To: Biomaven who wrote (10758)	7/12/1999 11:23:00 PM
From: Bluegreen	Respond to of 17367

Peter, first of all, thanks for the response. I am very happy to see a person of your caliber visiting this board. As I understand it in the beginning Xoma was adrift after the Biotech wars and probably wasn't too sure of etiology or precise mechanism of action of BPI. I am sure you know how Xoma acquired their portion of rights to BPI and subsequently more rights from INCY. Now enters a famous Pediatrician from the Dallas-Ft. Worth area by the name of Dr. Girior. He was familiar with BPI and convinced Xoma to do Phase I/II open label for Meningo. Once again as I understand it Dr. Girior was the force behind Meningo. trial. I am sure you have seen the Phase I/II results. Now back to your question, how and why did the good doctor want Meningo. try? When dealing with Meningo. the patients are usually in great shape health wise before calamity. Mainly healthy kids, nothing much to muck up a trial with endpoint of mortality in regard to sepsis. Now as time passed, action of BPI has been demonstrated by electron microscopy and of course the Baboon paper. Next at bat is the Hemo. Trauma trial which I am sure pleases you more along the lines of your question. One more time, most people don't understand the possible POTENT antibacterial effect of BPI on gram neg. bugs. The FDA finally came to Xoma, yes, THEY came to Xoma to discuss BPI as an anti-infective......the first time the FDA has come to anyone in regard to BPI possibly being an antibacterial agent. The worldwide collaborations on BPI are staggering....just look at Bob's 10,000 post on this thread. As you know it is a long shot at getting approval and what I have just posted could all be wrong. This is just how I understand things and only my opinions.

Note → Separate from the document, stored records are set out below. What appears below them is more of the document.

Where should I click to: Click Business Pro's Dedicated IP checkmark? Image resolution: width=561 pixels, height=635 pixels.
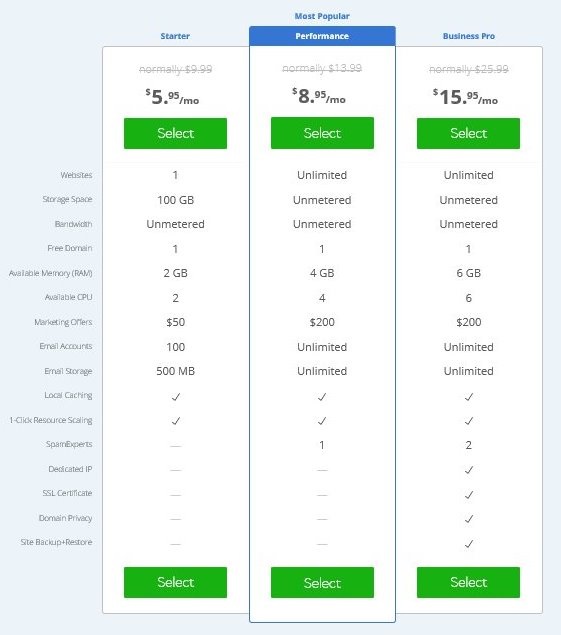coord(469,470)
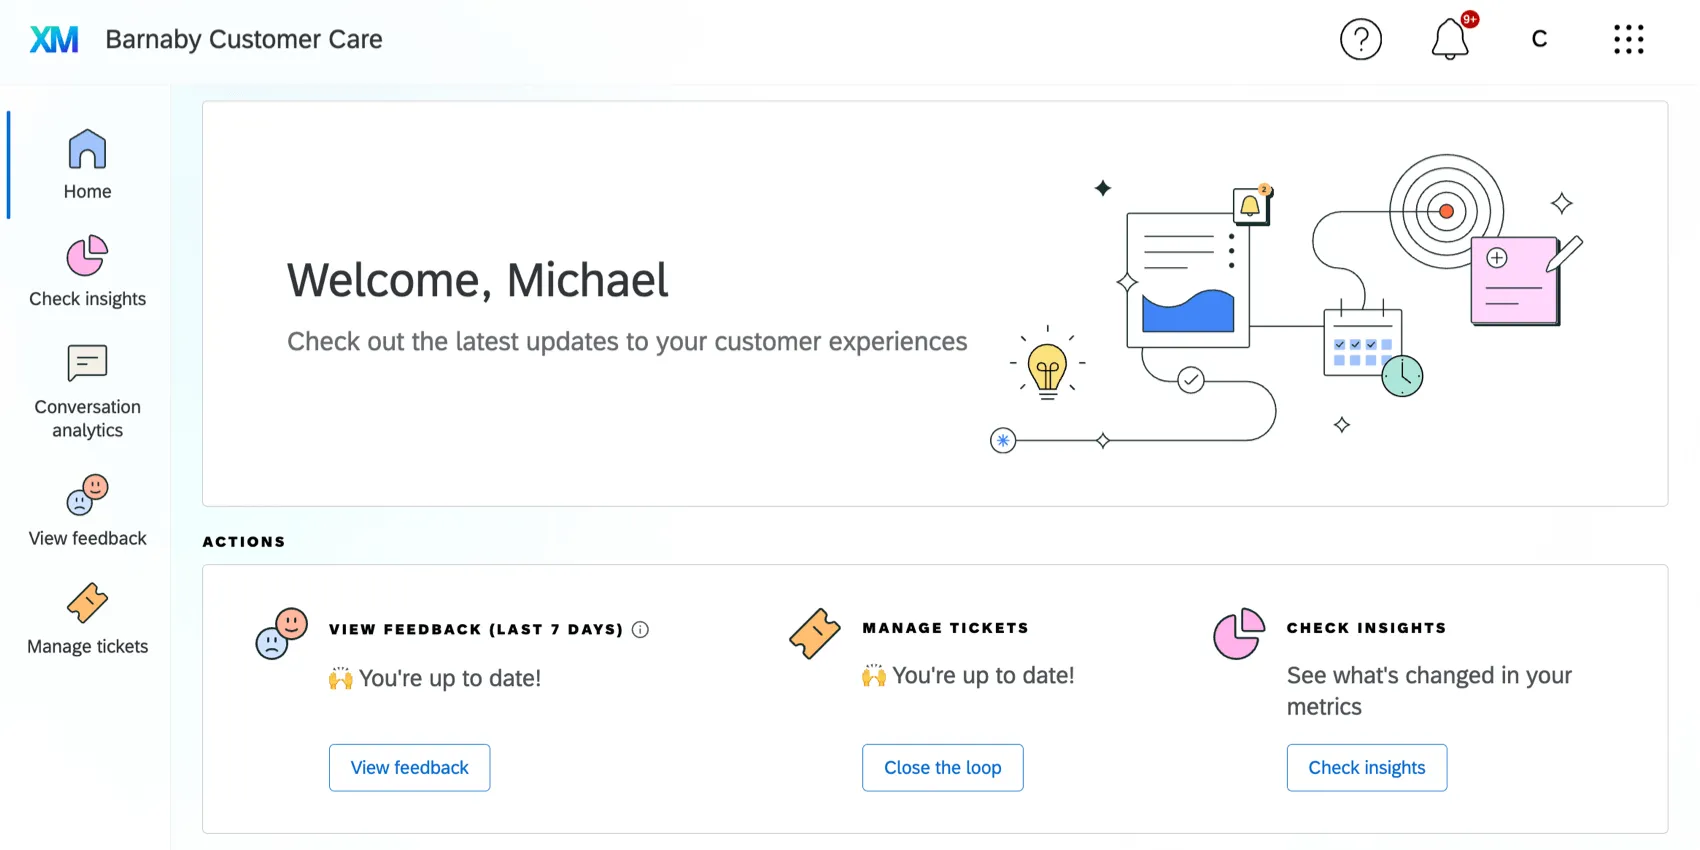Viewport: 1700px width, 850px height.
Task: Open the app grid waffle icon
Action: coord(1628,39)
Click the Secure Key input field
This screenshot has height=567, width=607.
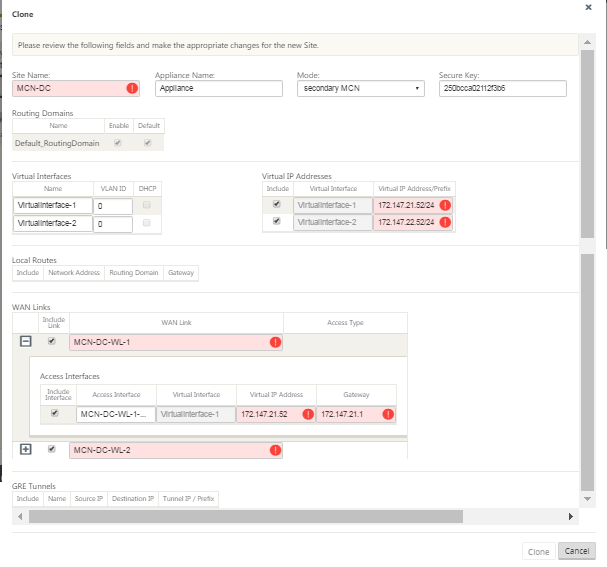tap(503, 88)
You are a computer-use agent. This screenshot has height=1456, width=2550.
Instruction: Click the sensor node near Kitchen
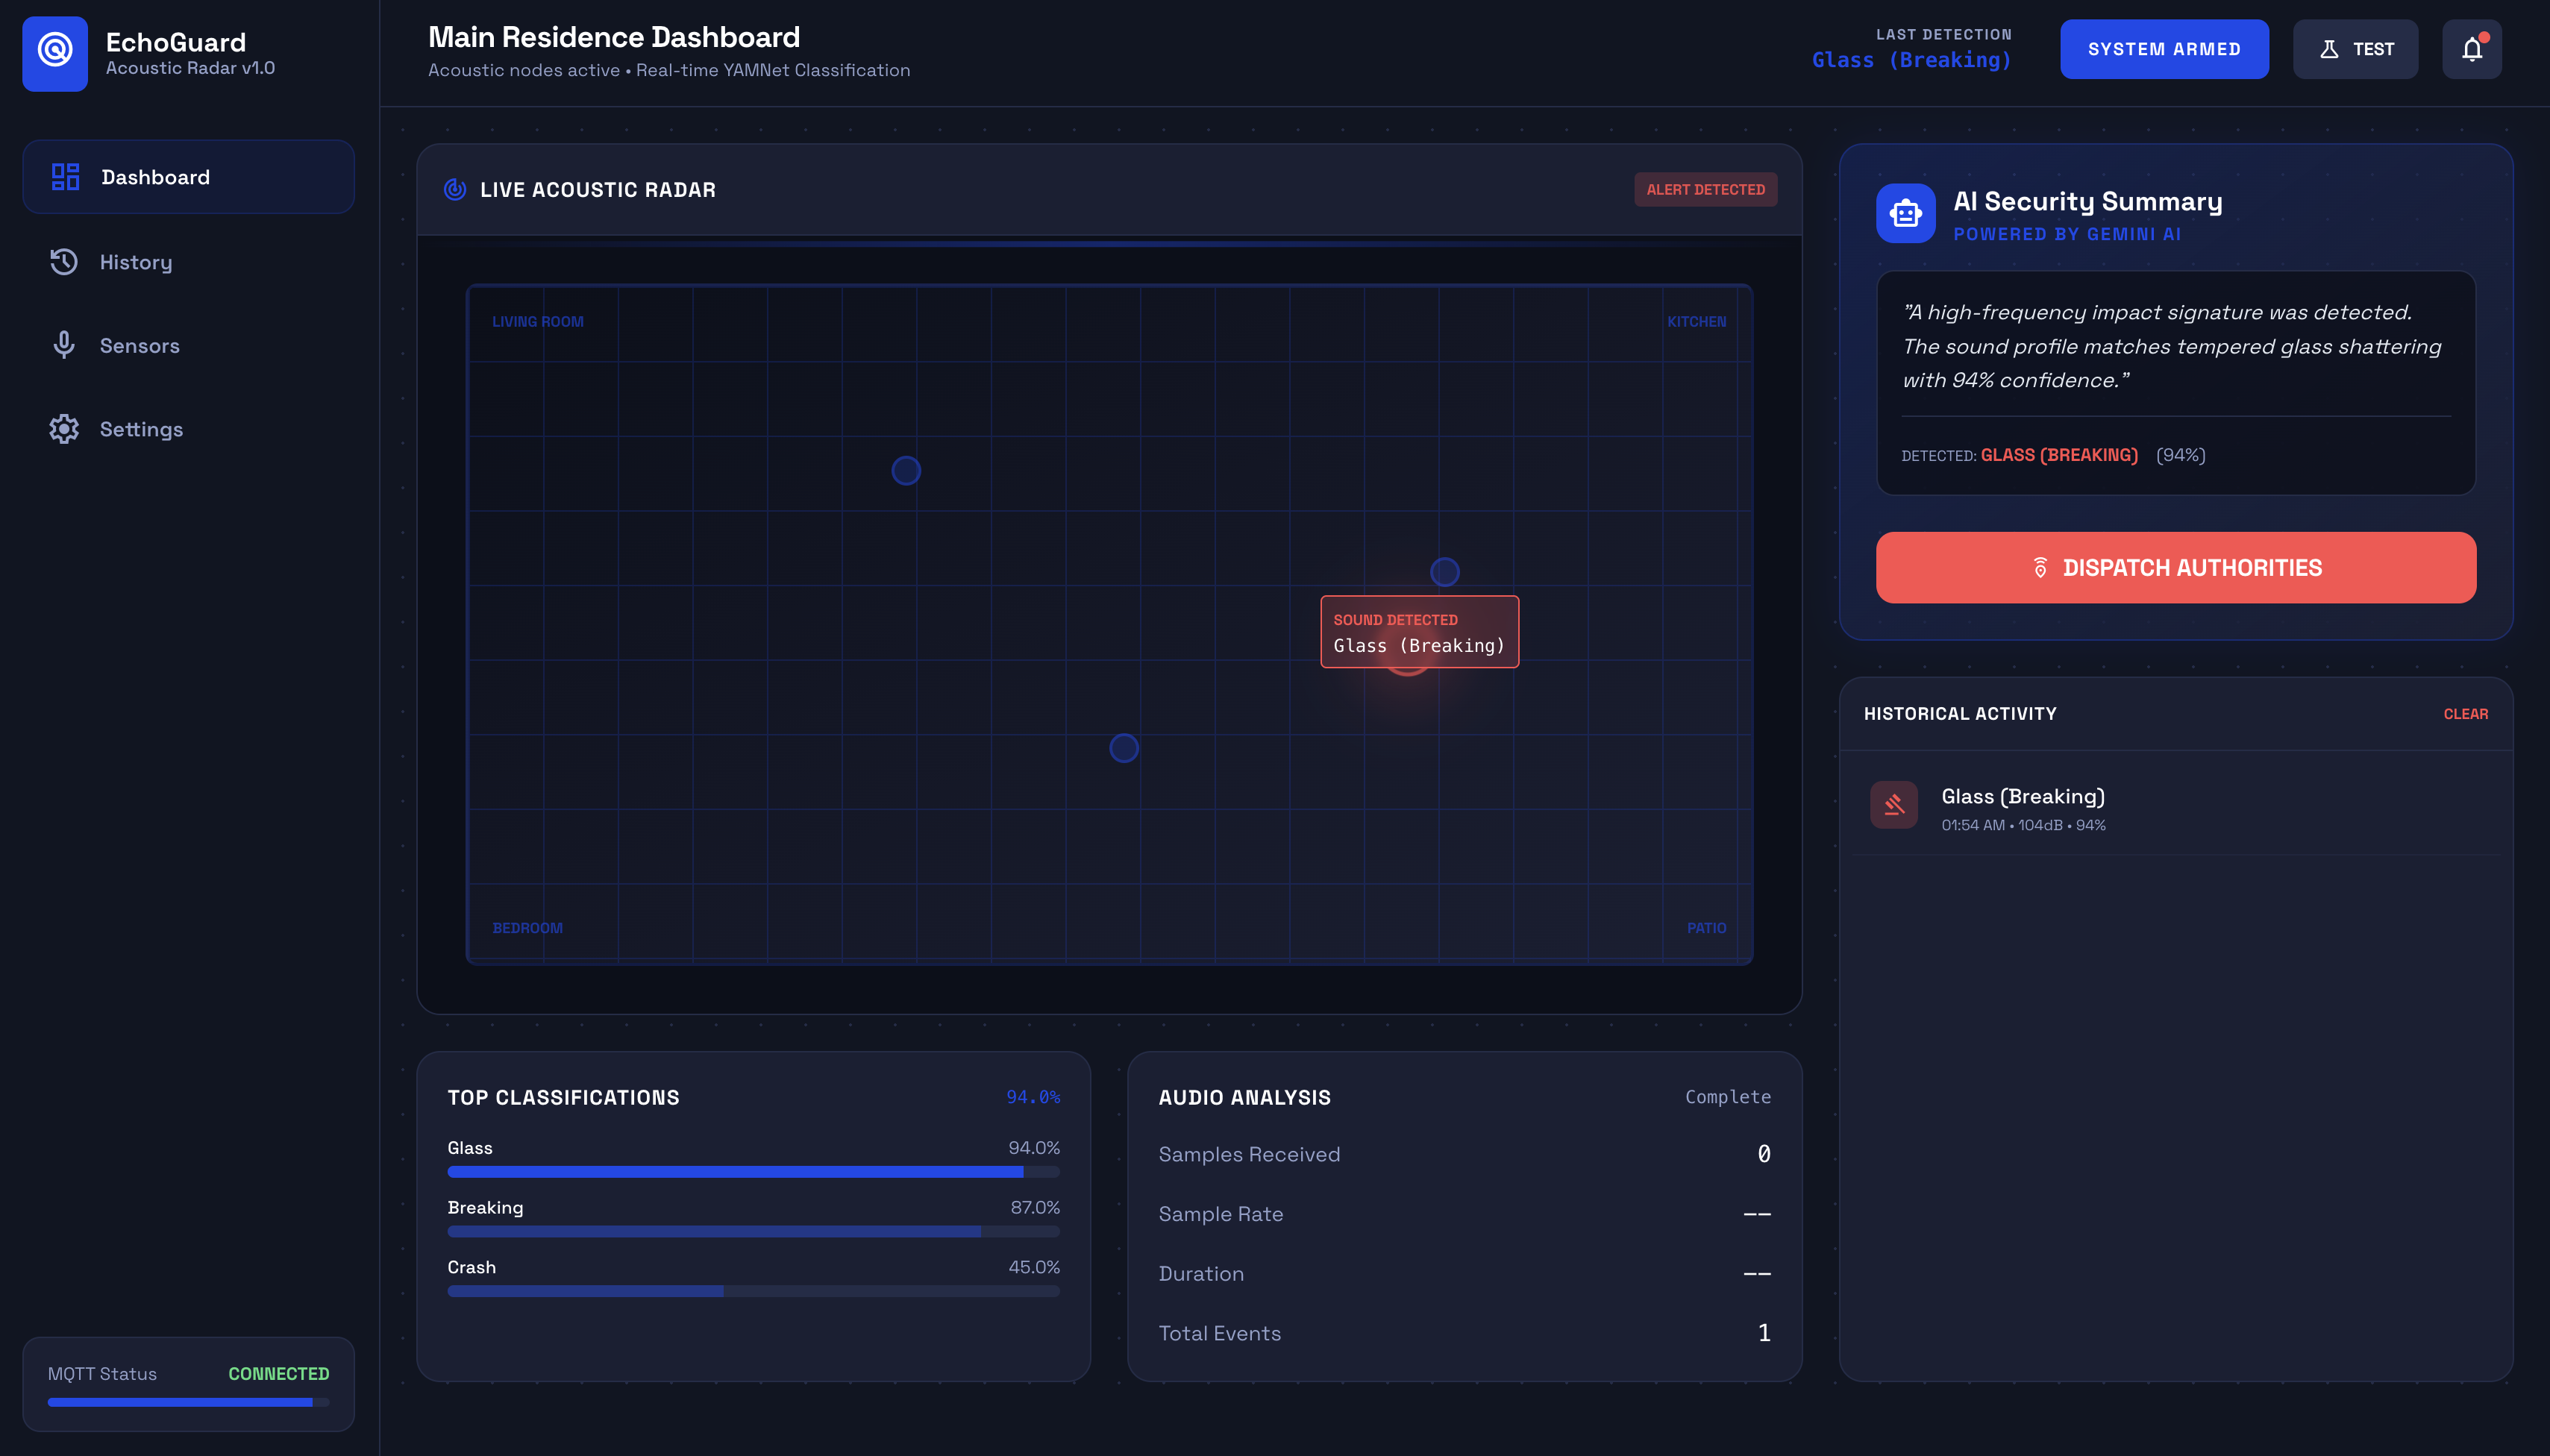click(x=1445, y=572)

To: Biomaven who wrote (10758)	7/13/1999 7:22:00 AM
From: Robert K.	Read Replies (2) \| Respond to of 17367

I have NOT found this to be a reliable indicator, but there "appears" to have been a good bump in berlin. >http://money.berlinerboerse.de/cgi-bin/such.cgi?such=xoma Peter, good questions, excellent comments. Is not the meningo a antibiotic plus bpi trial. Ditto that for baboon trial. Ditto that for trauma. Ditto that for abdominal. Also did you see the amgen news today on IL-1. The fda allows NO phase 3 after 2 phase 2's. Interesting. Off topic, I still watch and wait on sepr. Rather than clutter the board, can you private mail me your thoughts on their future, timing etc. I value your opinion on sepr. Thanks if you do, and ok if you dont. All IMO standard K.